M.A.B. Paints
- Company type: Public
- Industry: Paint/Coatings
- Founded: 1899
- Headquarters: Broomall, PA, U.S.
- Products: Paint Industrial coating Painting equipment
- Revenue: $146,000,000
- Owner: Sherwin-Williams
- Number of employees: 730 (2006)
- Website: www.mabpaints.com

= MAB Paints =

M.A.B. Paints (officially M.A. Bruder & Sons Inc.) was a regional manufacturer of architectural, commercial and industrial coatings for the professional and do-it-yourself markets.

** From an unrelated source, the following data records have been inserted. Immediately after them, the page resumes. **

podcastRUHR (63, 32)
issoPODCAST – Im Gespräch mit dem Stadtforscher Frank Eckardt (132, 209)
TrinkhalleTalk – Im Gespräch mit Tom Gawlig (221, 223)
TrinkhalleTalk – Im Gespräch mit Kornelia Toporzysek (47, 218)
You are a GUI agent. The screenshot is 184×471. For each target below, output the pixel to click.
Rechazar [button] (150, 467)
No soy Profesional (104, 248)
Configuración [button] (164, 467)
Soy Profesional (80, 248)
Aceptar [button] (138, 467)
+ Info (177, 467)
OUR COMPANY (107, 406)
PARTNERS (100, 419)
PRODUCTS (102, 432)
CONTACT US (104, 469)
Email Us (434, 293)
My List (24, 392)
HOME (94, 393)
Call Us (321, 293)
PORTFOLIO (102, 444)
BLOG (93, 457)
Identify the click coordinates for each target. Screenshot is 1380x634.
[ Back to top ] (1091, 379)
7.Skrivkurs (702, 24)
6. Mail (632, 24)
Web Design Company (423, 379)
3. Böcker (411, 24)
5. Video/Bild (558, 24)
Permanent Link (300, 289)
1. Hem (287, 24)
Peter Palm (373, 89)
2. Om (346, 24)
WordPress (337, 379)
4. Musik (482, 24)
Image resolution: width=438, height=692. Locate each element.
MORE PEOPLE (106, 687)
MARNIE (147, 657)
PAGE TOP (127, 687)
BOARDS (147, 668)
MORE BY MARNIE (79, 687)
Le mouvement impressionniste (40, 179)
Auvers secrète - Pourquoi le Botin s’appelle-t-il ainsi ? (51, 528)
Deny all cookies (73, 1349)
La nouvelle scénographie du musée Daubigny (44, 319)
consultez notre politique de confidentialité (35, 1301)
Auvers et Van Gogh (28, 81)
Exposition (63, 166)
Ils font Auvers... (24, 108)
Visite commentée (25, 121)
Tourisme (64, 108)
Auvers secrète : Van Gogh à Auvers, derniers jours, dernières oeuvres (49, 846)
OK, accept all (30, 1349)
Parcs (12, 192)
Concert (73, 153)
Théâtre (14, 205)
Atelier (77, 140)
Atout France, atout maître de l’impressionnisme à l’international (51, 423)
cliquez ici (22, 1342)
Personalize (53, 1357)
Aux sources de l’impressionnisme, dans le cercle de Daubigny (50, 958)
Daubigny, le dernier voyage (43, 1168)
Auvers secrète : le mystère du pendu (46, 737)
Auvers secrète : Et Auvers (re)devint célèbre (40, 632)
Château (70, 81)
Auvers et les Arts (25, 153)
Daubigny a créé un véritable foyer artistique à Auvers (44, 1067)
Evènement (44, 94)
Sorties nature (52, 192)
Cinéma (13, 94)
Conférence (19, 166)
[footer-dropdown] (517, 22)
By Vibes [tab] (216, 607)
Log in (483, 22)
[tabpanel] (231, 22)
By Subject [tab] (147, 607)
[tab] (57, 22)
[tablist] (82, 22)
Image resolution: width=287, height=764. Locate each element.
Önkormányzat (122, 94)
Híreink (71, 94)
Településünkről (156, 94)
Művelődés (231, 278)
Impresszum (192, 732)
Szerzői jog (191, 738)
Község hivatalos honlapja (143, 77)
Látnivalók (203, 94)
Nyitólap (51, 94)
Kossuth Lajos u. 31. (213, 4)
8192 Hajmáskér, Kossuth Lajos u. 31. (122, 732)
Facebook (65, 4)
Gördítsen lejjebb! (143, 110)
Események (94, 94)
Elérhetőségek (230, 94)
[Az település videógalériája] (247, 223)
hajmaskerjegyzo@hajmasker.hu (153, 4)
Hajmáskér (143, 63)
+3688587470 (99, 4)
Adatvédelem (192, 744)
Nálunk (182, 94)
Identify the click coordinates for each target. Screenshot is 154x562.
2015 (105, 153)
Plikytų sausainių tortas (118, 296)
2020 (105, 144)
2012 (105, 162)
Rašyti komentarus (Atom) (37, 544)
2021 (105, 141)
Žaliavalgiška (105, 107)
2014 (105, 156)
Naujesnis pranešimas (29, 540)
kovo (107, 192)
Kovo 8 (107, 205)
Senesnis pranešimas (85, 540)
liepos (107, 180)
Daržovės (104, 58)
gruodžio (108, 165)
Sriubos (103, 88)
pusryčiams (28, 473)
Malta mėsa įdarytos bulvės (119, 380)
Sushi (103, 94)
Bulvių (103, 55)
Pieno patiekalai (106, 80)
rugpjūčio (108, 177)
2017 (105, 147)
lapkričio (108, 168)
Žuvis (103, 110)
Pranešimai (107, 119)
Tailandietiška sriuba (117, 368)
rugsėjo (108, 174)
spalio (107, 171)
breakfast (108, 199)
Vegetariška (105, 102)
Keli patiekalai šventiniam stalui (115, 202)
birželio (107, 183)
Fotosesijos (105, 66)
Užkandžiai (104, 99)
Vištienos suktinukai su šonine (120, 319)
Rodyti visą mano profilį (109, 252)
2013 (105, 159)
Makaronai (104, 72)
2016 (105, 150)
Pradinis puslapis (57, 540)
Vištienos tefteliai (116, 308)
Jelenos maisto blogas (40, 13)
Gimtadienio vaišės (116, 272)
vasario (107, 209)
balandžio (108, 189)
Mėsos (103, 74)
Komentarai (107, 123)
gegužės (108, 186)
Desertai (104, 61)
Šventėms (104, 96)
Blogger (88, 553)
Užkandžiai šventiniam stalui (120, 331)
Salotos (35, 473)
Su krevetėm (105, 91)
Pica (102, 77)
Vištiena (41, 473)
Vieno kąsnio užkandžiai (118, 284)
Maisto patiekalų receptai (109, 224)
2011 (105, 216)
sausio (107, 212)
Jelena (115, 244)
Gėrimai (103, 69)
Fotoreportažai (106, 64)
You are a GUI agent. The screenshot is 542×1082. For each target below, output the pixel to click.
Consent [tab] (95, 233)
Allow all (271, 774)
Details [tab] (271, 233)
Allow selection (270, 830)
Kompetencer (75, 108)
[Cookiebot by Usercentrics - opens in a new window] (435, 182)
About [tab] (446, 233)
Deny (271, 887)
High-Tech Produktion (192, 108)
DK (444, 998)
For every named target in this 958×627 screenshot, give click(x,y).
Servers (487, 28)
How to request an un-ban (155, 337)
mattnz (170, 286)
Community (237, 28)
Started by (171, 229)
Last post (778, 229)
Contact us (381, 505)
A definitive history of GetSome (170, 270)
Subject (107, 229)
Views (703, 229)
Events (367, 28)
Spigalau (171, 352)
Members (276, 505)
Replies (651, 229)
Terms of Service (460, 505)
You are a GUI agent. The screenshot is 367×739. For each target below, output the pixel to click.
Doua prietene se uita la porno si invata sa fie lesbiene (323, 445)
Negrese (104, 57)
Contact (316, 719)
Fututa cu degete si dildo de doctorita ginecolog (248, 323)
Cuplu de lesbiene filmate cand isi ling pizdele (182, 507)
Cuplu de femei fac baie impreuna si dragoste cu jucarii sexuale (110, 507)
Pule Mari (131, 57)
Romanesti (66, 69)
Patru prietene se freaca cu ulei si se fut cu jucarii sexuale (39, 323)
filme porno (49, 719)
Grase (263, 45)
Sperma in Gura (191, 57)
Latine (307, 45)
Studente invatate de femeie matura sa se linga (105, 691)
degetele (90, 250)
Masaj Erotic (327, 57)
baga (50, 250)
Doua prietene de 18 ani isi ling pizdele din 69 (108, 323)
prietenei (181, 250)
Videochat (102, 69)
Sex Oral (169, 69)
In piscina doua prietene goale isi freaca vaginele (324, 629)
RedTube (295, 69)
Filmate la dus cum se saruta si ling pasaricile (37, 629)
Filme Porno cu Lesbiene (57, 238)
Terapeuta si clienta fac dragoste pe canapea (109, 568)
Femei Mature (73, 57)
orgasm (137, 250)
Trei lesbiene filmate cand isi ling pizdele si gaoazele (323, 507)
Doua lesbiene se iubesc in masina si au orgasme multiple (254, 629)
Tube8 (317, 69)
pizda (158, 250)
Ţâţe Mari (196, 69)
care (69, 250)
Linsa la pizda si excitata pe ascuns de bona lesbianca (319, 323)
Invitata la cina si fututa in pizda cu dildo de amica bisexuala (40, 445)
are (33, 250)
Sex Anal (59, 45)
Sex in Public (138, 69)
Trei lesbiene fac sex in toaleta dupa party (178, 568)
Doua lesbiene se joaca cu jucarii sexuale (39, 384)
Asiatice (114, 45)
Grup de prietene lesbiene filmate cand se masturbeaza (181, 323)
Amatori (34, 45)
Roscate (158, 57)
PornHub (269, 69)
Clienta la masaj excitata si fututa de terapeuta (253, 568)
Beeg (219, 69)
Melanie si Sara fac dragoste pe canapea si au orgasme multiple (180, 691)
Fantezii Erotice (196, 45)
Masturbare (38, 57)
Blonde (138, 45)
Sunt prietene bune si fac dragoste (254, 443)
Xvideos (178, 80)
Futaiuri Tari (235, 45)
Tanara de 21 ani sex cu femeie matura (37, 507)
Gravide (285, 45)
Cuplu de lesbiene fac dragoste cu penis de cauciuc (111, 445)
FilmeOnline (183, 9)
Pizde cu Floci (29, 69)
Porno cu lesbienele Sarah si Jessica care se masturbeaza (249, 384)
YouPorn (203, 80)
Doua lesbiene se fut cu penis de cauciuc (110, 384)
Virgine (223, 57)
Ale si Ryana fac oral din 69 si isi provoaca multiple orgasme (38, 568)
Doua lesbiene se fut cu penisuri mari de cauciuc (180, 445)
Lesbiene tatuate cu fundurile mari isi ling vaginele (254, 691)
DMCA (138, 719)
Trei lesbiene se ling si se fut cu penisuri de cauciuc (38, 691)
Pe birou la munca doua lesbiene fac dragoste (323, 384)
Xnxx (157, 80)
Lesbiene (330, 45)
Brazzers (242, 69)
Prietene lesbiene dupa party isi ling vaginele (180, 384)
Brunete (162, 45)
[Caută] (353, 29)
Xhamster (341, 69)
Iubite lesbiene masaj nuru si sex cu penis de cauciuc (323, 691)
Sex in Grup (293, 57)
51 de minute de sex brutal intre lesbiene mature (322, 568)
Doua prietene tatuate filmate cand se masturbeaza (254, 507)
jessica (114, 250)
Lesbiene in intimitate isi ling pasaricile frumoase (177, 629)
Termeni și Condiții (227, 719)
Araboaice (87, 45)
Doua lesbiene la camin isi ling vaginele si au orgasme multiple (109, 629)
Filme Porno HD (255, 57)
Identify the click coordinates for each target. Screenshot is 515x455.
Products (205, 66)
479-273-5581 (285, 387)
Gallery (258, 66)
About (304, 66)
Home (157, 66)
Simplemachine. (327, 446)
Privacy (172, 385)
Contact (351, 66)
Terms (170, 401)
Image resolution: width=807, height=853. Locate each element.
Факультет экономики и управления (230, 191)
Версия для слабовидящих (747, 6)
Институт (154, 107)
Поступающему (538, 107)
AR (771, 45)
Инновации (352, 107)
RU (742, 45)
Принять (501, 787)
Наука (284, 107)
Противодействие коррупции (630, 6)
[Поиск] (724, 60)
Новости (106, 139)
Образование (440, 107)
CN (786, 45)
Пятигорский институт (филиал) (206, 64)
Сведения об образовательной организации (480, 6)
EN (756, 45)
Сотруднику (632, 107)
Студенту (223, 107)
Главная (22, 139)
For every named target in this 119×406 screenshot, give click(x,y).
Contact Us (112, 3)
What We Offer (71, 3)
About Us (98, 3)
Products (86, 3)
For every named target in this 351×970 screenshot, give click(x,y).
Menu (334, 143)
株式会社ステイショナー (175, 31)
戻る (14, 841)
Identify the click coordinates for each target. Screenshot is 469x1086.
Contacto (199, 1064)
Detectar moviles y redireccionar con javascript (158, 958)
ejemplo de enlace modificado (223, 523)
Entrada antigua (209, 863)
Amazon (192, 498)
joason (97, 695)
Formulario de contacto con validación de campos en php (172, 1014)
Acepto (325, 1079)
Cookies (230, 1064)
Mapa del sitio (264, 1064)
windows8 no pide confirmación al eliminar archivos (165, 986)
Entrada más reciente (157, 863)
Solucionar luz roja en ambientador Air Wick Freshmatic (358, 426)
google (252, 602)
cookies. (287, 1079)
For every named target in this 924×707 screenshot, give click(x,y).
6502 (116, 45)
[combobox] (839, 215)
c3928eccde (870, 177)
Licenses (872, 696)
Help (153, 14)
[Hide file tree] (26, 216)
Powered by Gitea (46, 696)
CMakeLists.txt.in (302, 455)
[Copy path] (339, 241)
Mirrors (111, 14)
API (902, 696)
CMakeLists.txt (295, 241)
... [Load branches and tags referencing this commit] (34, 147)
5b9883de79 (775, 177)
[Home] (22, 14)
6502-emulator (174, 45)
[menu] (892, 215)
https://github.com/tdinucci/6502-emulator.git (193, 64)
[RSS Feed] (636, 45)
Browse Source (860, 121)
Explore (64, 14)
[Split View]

Founded in 1899 in South Philadelphia by Michael A. Bruder, M.A.B. Paints grew to over 230 stores in 17 states.

==History==
From 1967, M.A.B. was run by Thomas A. Bruder, and was privately held until it was purchased by Sherwin-Williams in 2007.
M.A.B. Paints was well known throughout the Philadelphia metropolitan area because of their Make America Beautiful campaign and their sponsorship of local professional and amateur sports teams and charities, including the 2007 United States Club Lacrosse Association (USCLA) Champions, Philadelphia "M.A.B. Paints" Lacrosse Club.

The company's service motto was "On Time As Promised, Or We Pay," which was displayed in M.A.B. stores and facilities, and on M.A.B. business cards.